Часть 19 из 60 В начало
Для доступа к библиотеке пройдите авторизацию
— Вы окончили школу раньше, чем я перешла в старшие классы. Все это было давно. — Вытаскиваю из кармана двадцатку и кладу ее на стойку. — Я Анна. Простите, что так по-уродски завелась.
— Я Ванда. Ничего, видала и похуже. — Она забирает двадцатку и аккуратно засовывает ее в лифчик, как раз когда входит Уилл. — Помяни черта…
Мы с Вандой встречаемся взглядами и хохочем.
— Над чем смеетесь? — хочет узнать Уилл.
— Над твоей физиономией, — отвечает Ванда, подмигивает, и я тут же в нее влюбляюсь. Миру требуется армия таких Ванд — сильных, саркастичных, бесстрашных женщин, которые говорят, что думают, действуют прямо, без извинений и разрешений.

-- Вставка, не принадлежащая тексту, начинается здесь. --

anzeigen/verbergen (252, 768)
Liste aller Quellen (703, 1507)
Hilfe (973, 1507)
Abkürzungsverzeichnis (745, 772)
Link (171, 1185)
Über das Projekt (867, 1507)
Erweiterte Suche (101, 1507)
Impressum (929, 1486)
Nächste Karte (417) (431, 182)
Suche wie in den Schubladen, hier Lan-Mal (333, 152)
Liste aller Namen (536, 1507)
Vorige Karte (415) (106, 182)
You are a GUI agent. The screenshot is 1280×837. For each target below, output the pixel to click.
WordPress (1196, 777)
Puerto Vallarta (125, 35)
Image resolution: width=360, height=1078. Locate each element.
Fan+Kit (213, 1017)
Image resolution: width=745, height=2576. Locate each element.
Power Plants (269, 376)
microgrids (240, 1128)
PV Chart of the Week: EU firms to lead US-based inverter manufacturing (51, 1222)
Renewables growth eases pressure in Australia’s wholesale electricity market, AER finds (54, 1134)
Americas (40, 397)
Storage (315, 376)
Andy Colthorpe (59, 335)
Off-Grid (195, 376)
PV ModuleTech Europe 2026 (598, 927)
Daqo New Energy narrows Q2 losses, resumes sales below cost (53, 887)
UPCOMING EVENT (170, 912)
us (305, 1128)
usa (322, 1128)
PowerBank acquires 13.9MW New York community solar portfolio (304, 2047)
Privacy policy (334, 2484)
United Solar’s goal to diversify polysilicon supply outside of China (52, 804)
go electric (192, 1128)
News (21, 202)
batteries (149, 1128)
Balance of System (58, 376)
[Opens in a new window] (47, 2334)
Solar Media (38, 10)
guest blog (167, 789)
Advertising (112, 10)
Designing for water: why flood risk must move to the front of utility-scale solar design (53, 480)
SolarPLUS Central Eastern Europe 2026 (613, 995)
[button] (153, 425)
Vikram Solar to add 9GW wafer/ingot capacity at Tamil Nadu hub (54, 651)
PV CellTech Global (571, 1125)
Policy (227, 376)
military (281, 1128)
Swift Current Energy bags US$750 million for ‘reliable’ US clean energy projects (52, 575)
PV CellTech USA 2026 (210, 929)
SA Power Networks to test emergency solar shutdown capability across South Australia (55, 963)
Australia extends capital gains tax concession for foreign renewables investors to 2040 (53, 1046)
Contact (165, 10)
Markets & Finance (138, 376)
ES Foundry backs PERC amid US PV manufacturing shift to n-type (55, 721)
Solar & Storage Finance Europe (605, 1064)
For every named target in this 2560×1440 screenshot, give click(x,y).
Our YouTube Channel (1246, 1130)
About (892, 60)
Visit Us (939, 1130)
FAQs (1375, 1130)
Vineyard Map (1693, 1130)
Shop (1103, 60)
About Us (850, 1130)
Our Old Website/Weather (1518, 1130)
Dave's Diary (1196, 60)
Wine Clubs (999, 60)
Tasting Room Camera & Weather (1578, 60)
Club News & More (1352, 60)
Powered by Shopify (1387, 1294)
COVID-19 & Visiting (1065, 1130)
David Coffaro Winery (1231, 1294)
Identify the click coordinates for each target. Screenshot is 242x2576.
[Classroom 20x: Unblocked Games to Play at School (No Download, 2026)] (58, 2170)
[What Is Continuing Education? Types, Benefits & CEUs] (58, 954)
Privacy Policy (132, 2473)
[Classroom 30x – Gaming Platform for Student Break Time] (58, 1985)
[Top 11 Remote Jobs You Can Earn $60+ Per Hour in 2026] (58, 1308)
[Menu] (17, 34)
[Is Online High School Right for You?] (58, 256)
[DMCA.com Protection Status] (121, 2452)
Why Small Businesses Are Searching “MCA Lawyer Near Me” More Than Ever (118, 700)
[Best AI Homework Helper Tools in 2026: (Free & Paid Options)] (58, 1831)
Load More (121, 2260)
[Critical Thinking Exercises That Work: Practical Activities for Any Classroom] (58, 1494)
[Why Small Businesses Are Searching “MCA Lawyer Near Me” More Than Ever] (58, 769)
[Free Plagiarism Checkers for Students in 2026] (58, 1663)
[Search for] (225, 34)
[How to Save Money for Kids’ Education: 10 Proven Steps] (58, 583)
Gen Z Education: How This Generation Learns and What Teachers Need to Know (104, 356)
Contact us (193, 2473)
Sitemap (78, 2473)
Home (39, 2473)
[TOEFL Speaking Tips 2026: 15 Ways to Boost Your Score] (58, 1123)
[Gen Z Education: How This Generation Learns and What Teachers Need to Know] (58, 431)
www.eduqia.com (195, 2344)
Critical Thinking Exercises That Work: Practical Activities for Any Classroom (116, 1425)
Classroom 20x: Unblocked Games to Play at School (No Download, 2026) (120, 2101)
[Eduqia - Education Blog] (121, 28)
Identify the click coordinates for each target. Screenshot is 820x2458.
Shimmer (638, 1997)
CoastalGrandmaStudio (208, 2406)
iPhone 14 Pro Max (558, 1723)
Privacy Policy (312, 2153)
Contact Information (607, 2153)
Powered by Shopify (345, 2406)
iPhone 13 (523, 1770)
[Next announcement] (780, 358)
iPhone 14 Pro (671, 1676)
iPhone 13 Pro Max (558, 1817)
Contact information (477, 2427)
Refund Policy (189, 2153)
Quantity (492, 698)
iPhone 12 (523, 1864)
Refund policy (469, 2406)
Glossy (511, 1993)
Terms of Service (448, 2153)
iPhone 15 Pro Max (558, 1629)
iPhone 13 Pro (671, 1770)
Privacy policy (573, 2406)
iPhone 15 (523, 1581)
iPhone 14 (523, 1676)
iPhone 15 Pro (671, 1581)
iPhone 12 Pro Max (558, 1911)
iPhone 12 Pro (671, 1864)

Женщин, которые бушуют, а не вздрагивают.
— Смешно, — безжизненно говорит Уилл. — Налей мне, ладно?
Я подбираюсь в ожидании нового раунда лекции об ответственном вождении, но Ванда не так глупа. Она без лишних слов наливает ему пинту, ставит передо мной новую стопку и уходит в дальний конец стойки.
У Уилла был паршивый день. Он выпивает «Гиннесс» в две минуты, опустив плечи и сгорбившись над стойкой. Мне хочется обнять его, но я сдерживаюсь.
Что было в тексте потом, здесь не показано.